In the US, the movement against gentrification is frankly pathetic. Nowhere are there ever sustained or large protests, housing occupations, or rent strikes. All of these things have happened in the past in the US, but that was a long time ago. I am a proud member of a tenants union in Portland, but it is an anemic organization, bereft of popular participation, funds, or most anything else aside from a handful of dedicated, enthusiastic, and often stressed out organizers. I'd suggest that the reason for the fact that when we have protests in Portland or Salem we're lucky if attendance is in the triple digits is twofold -- it doesn't help at all that most of the media is about a hundred times more interested in covering Trump and anti-Trump than in covering basically anything else. Especially if it's an issue like housing, which directly affects the billionaires and investors who own most of the media. Much safer to cover Trump and anti-Trump, along with supplementary team sporting events, always skimming the surface of any exploration of the actual policies lying beneath the rants. Whether the refugee children are put in cages or not does not affect the bottom line of the real estate developers, speculators and investors that quietly dominate so many of our lives.

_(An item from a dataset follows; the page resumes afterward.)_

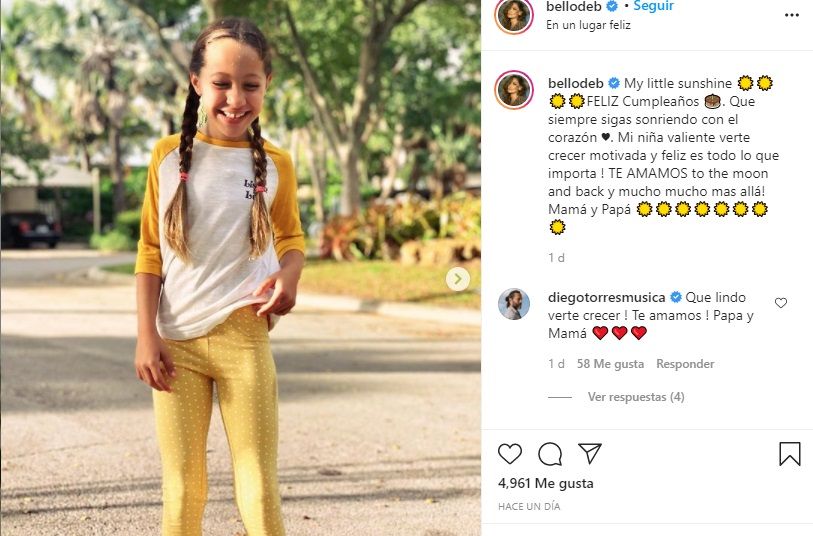Image resolution: width=813 pixels, height=536 pixels.
Task: Click the Seguir follow link
Action: (x=654, y=6)
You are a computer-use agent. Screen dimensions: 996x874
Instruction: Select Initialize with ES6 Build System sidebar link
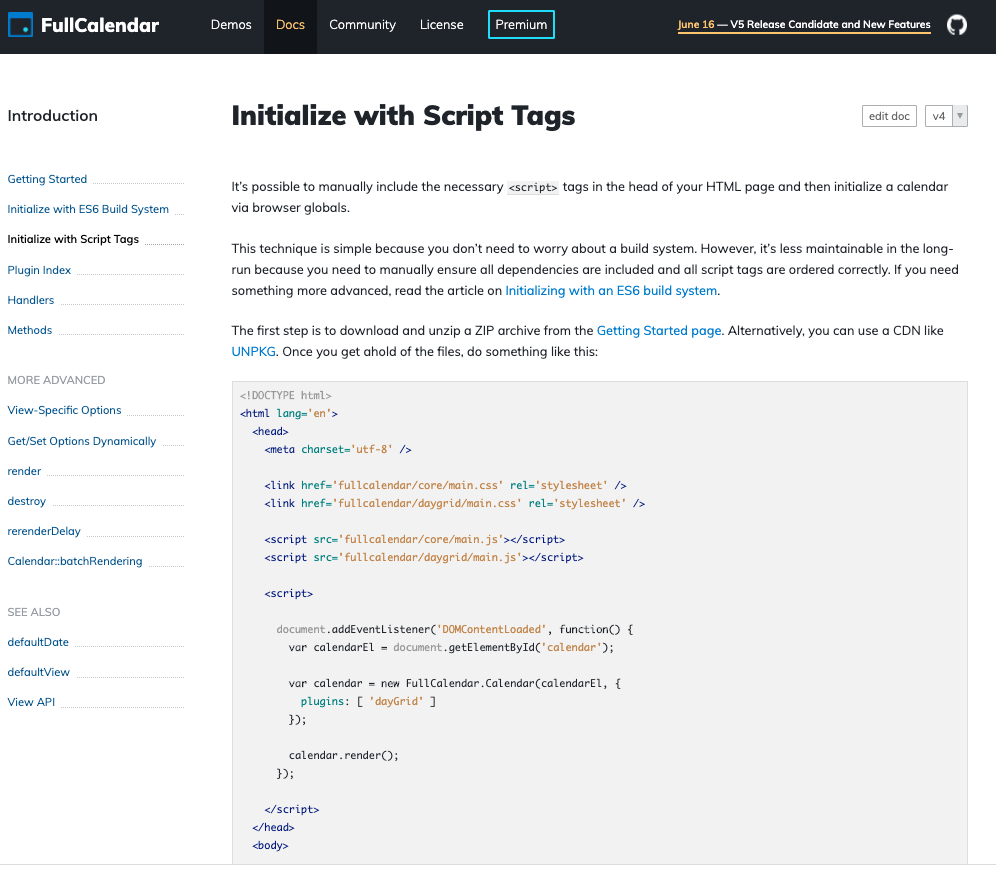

The other main reason for our sad little protests is we profoundly lack optimism in the possibility that we might actually reverse course, rather than just slow down the inevitable.

Buried in the headlines, very intentionally, I'm sure, among many other intentionally buried or otherwise horrifically mis-reported stories, is the growing movement against the trend of ever-increasing rents and ever-increasing corporate profits in Berlin. In Berlin, protests against gentrification such as the one last weekend involve tens of thousands of people in the street. This would be a decent crowd for a national or even international protest there, but this is mainly just Berliners.

Like Portland, Berlin was recently a city full of artists and cafes and vibrant communities of all sorts, where rent was cheap and life was full of possibility. That all changed in Portland, and it's been changing in Berlin, too. But unlike in Portland, where rent used to be cheap because the economy wasn't good enough to support many people who could afford to pay high rents, the city of Berlin -- both east and west -- remained affordable for so long because the lion's share of the housing was public -- owned by the government.

Hundreds of thousands of units were sold to private corporations in recent decades in Berlin, and the result has been gentrification and rapidly rising rents, largely imposed by corporate conglomerates that have absolutely no interest in sustainable community or human rights, but only in the bottom line for their wealthy investors from places like New York, London and Oslo.

This is exactly what's been happening in Seattle, San Francisco and Portland. But unlike our straggly group, often outnumbered by the politicians within the building we're protesting outside of, to say nothing of their staff, Berlin is rising up.

There are many explanations for this difference, but chief among them is the fact that Berlin has a recent history of great, widespread, and inexpensive public housing. People in Berlin, and more broadly in Germany as well as in many other countries, generally grew up with the notion that the government -- again, both in the east and in the west -- has a responsibility to adequately house the citizens of the country. It has long been understood there to be part of the social contract -- why we have a government.

Someday, maybe we'll re-learn this lesson in the United States. In the meantime, may the people of Berlin please show the world how to properly strangle a landlord when the landlord is a faceless corporation -- socialize their property for the common good.